The research institute must first apply for accreditation, then draw up a hosting agreement with the applicant. You will need to apply for your visa before entering Luxembourg, and you should not enter before it is approved.

Visa costs

There is a standard fee of €80, which also applies to renewals.

Visa length

The visa is valid for one year, or for the duration of the research project. If the research is ongoing, renewals are possible.

Work visas in Luxembourg for students

Students must provide proof of sufficient resources in order to apply for a student visa. While studying in Luxembourg, you have the right to work up to 15 hours per week, or more during the summer and other holiday periods, in any job you choose.

a male student reaching up to take a book off the shelf at a library in Luxembourg
Photo: Lynn Kintziger/Unsplash

You can read more about the student visa and the different types of educational institutions on offer in the Grand Dutchy in our article on studying in Luxembourg.

Work visas for freelancers, entrepreneurs, and the self-employed

As a self-employed worker, you will need to provide evidence of relevant qualifications in order to receive a visa.
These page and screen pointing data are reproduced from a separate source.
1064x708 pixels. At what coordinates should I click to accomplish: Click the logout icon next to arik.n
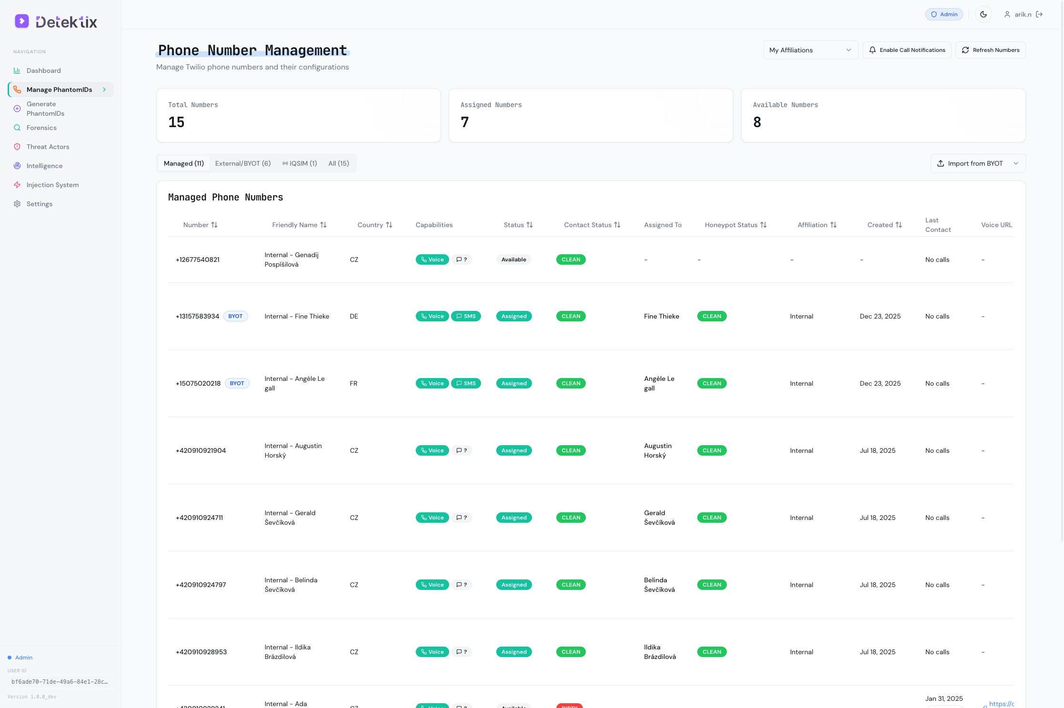tap(1040, 14)

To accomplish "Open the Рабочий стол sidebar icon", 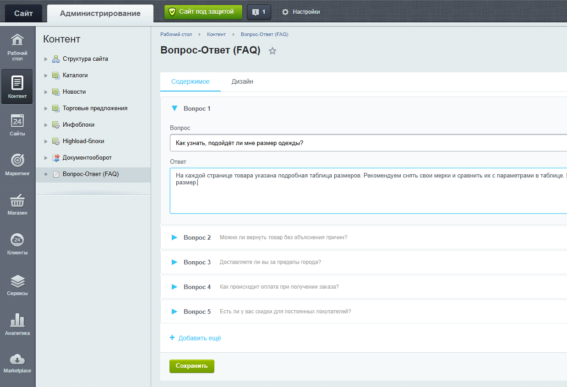I will coord(17,41).
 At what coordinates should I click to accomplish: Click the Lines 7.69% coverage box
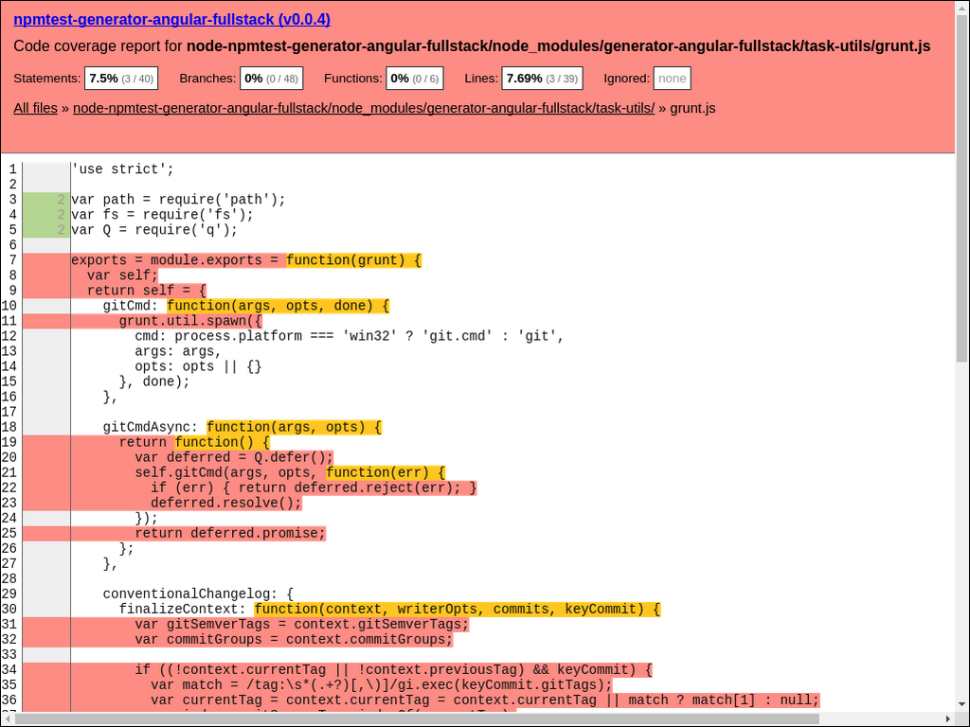pyautogui.click(x=541, y=79)
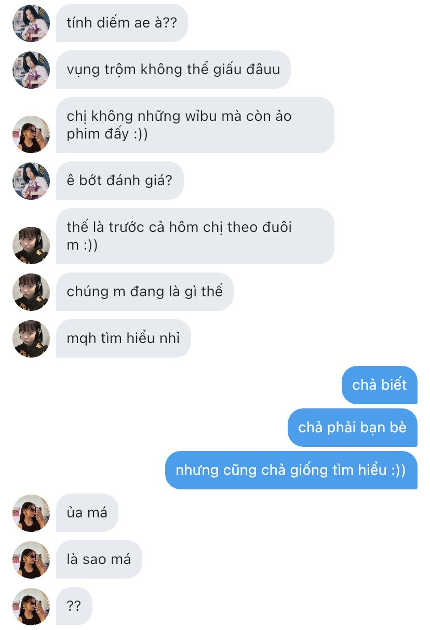The image size is (430, 630).
Task: Select the 'chúng m đang là gì thế' bubble
Action: pos(145,292)
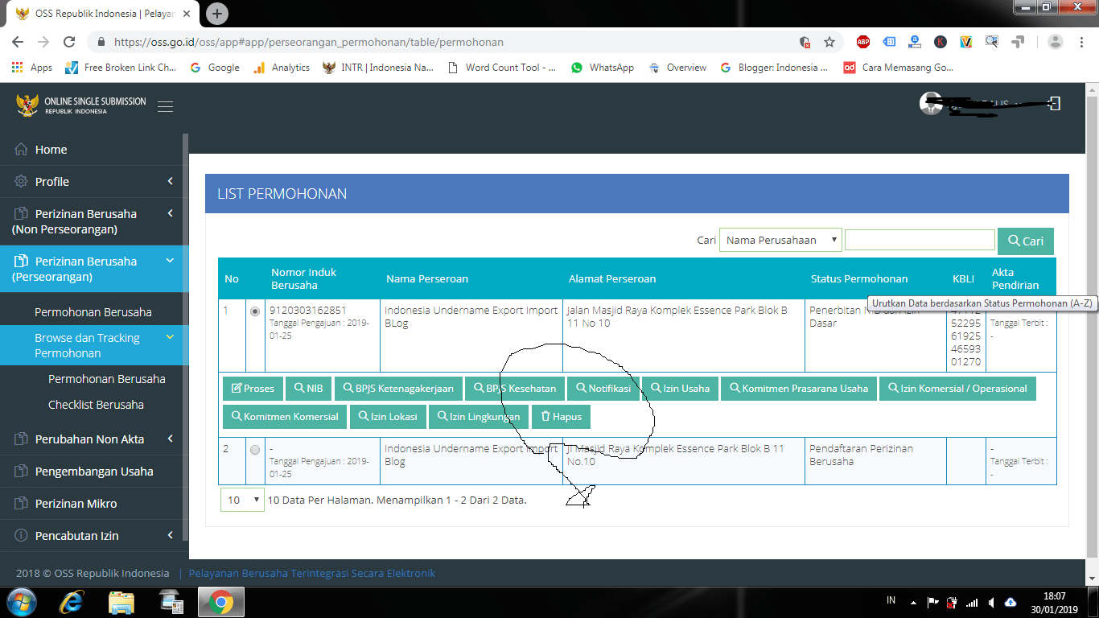
Task: Click the logout icon at top right
Action: 1055,103
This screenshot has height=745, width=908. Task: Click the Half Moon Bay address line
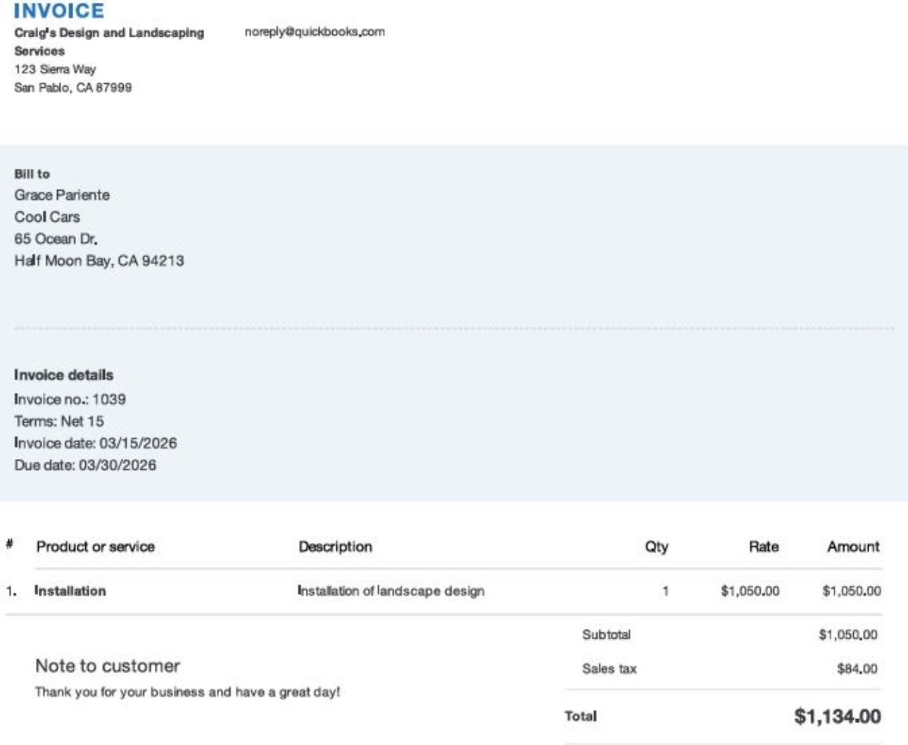tap(99, 261)
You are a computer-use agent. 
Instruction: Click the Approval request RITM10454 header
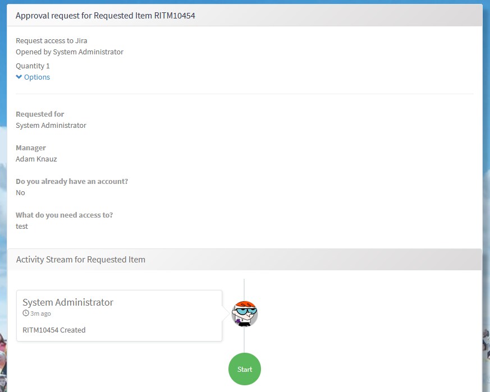(x=106, y=16)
You must also provide proof that you have sufficient resources to carry out your plans.

Moreover, when you apply for your visa, you will need to show that your business proposal will serve the interests of the country.

A self-employed residence permit costs €80 and is valid for three years. Renewals are also possible.

Work visas for seasonal/temporary workers

A seasonal work visa is only available for specific jobs that are classified as seasonal activities.

These include harvesting crops, tour guides and other holiday jobs, and short-term hospitality roles.

To get this visa, you will first need a signed seasonal job contract. The company must declare a vacant position. If there are no local or EU candidates that are able to fill the position within three weeks, the company can write to the director of ADEM, requesting a permission certificate to hire a non-EU national. You will need this permission certificate, along with your signed contract, to request the visa.

A seasonal worker’s visa is valid for no more than five months over a total period of 12 months. Notably, seasonal workers cannot change to a different visa category.

Volunteering and work experience in Luxembourg

You must be under 30 years old to obtain a volunteer visa for Luxembourg. The National Youth Service or SNJ (Service national de la jeunesse in French) must approve your application. You will also need proof from your volunteer program, including confirmation of living expenses.

Volunteer visas are valid for one year. They are not renewable, and volunteers cannot change to a different visa category.

Work visas in Luxembourg for family members

Family reunification covers non-EU nationals who want to bring family members to Luxembourg. This includes spouses or registered partners, and unmarried children under 18. In some cases, parents and older children may be given permission. However, this is on a case-by-case basis.

A little boy playing outside with a fishing net in a park in Luxembourg
Photo: Lynn Kintziger/Unsplash

If you are living in Luxembourg, you will effectively act as the sponsor for your family members. You will need to demonstrate your intention to apply for a long-term residence permit, provide proof of resources, and have suitable accommodation. You will also need health insurance coverage for your family members.

Once in Luxembourg, family members can apply for a work permit. During their first year of residence, they will be treated as non-EU nationals, and can only apply for jobs if there are no suitable local or EU candidates. After one year, this requirement stops.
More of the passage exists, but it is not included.